Towards Automatic Prediction of Outcome in Treatment of Cerebral Aneurysms

TL;DR

This paper presents a machine learning approach combining clinical data and imaging features to predict treatment outcomes for cerebral aneurysms, achieving over 75% accuracy and automating image analysis with neural networks.

Contribution

It introduces a novel integrated model using clinical and imaging data, including automated segmentation algorithms, to predict aneurysm treatment outcomes.

Findings

Predictive accuracy of 75.31% for treatment outcomes

Neural network segmentation achieves 90% overlap in 2D and 83% in 3D

Automated feature calculation enhances prediction reliability

Abstract

Intrasaccular flow disruptors treat cerebral aneurysms by diverting the blood flow from the aneurysm sac. Residual flow into the sac after the intervention is a failure that could be due to the use of an undersized device, or to vascular anatomy and clinical condition of the patient. We report a machine learning model based on over 100 clinical and imaging features that predict the outcome of wide-neck bifurcation aneurysm treatment with an intravascular embolization device.
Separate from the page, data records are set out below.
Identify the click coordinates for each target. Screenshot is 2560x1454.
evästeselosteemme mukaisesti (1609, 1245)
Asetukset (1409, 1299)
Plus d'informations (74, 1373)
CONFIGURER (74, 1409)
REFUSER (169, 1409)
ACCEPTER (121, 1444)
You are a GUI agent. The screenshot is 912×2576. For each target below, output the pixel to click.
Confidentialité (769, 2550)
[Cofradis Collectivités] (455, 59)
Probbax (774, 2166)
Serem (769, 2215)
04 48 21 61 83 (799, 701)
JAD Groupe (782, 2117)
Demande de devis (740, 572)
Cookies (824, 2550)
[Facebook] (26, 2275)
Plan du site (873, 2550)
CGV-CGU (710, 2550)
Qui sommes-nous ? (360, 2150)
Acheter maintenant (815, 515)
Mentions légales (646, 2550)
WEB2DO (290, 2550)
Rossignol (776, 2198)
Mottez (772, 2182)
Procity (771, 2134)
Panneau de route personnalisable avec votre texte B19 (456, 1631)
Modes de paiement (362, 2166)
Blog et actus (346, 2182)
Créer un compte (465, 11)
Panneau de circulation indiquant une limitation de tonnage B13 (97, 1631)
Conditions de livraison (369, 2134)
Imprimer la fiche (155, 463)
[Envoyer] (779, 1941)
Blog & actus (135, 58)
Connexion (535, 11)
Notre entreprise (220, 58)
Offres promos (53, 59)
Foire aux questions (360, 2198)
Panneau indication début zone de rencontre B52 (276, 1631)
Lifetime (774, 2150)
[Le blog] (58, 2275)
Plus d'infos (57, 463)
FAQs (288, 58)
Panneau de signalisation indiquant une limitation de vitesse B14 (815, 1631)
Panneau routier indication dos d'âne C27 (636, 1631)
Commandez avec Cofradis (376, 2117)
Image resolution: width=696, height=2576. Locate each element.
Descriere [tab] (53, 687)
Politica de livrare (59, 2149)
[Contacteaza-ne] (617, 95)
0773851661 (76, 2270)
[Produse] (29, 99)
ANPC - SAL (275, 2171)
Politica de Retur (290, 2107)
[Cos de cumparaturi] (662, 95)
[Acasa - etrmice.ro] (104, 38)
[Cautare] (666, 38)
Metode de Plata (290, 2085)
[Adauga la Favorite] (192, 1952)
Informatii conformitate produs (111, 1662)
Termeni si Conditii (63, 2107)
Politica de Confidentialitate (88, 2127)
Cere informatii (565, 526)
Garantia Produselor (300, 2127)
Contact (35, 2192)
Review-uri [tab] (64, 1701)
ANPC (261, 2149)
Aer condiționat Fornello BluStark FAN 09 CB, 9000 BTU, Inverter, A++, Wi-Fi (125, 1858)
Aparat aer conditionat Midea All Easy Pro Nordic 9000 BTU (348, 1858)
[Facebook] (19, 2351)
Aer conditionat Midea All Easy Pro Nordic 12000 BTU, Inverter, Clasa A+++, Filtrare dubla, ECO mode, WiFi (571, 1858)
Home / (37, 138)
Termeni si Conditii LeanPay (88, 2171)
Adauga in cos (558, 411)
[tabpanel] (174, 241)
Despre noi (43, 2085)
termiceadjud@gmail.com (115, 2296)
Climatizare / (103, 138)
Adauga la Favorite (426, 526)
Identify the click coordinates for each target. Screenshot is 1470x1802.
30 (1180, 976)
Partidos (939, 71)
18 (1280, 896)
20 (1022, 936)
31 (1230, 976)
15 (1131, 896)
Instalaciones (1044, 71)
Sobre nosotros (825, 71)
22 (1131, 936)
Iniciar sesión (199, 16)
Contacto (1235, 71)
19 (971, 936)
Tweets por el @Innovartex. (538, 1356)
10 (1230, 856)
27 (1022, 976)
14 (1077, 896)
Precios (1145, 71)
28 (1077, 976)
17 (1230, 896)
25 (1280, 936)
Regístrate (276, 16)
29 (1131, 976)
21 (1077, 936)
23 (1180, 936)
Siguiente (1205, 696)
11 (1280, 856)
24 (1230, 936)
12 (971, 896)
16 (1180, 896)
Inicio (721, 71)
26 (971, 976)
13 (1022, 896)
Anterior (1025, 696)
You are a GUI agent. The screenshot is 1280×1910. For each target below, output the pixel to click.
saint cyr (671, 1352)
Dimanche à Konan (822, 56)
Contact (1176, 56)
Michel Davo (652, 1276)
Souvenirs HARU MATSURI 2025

We combine clinical features with a diverse set of common and novel imaging measurements within a random forest model. We also develop neural network segmentation algorithms in 2D and 3D to contour the sac in angiographic images and automatically calculate the imaging features. These deliver 90% overlap with manual contouring in 2D and 83% in 3D. Our predictive model classifies complete vs. partial occlusion outcomes with an accuracy of 75.31%, and weighted F1-score of 0.74.